→ Exercise requirements:
**1)** In the forum thread on lighting fires with petrol, what did the neighbor call when scaredypants had a bonfire?
**2)** Duplicate the part of the forum thread on lighting fires with petrol that runs from "I once had a" up to and including "into the air.".

Viewing 24 posts - 41 through 64 (of 64 total)
  • Lighting fires with petrol.
  • scaredypants
    Full Member

    I once had a neighbour call the fire brigade to my bonfire 😳

    Didn’t use petrol though 🙄 , just one of those metal bins with a few holes in the sides and a drop of waste paraffin chucked on to get rid of it (no more than 150ml or so)

    Really needed some Wagner playing ! – dramatic, though safe IMO. I think our neighbour called them up mostly to stop me having any fire fun rather than prevent a disaster. Had burned down to totally wimpy levels by the time the fire engine arrived

    molgrips
    Free Member

    My brother in law wanted to burn a load of old wood. We drilled many holes into an oil drum to make it into a brazier, loaded it up and I put about half a cup of petrol in it cos that’s what we had. The cylindrical nature of the drum contained the resulting explosion quite nicely and it shot little splinters of wood and debris quite a long way into the air.

    Learned a bit about contained explosions that day.

    bedmaker
    Full Member

    My favoured way:

    Pile up your rubbish, put a concrete block on top. Tie a bit of string to the block, tie the oter end of it to something like a tree, fence or similar object around 30 metres away. Before tying it, slip on a piece of waterpipe approx 6 inches long. Now tape a large rocket to the pipe.

    Put an open basin on top of the concrete block and pour in a gallon of petrol, although as yours is free you might want to use 3 and fill the basin to the brim. Splash some more around the basin/pile.
    Light the rocket. 😯

    Of course, as others have mentioned, petrol is rubbish at actually getting a fire going so drop a few firelighters in the mix too.

→ Data extract:

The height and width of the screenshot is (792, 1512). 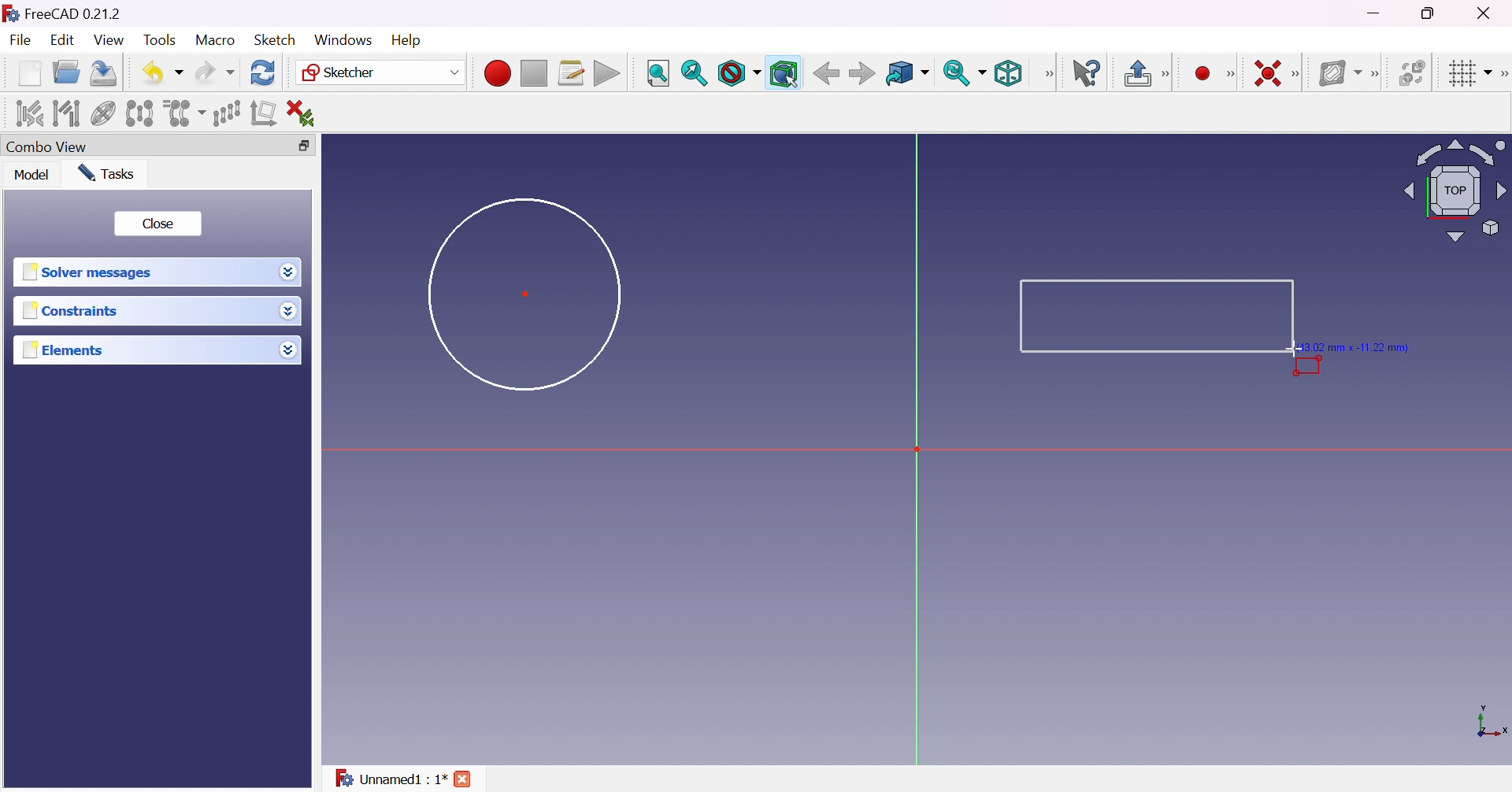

→ Task responses:
**1)** The fire brigade.

**2)**
I once had a neighbour call the fire brigade to my bonfire 😳

    Didn’t use petrol though 🙄 , just one of those metal bins with a few holes in the sides and a drop of waste paraffin chucked on to get rid of it (no more than 150ml or so)

    Really needed some Wagner playing ! – dramatic, though safe IMO. I think our neighbour called them up mostly to stop me having any fire fun rather than prevent a disaster. Had burned down to totally wimpy levels by the time the fire engine arrived

    molgrips
    Free Member

    My brother in law wanted to burn a load of old wood. We drilled many holes into an oil drum to make it into a brazier, loaded it up and I put about half a cup of petrol in it cos that’s what we had. The cylindrical nature of the drum contained the resulting explosion quite nicely and it shot little splinters of wood and debris quite a long way into the air.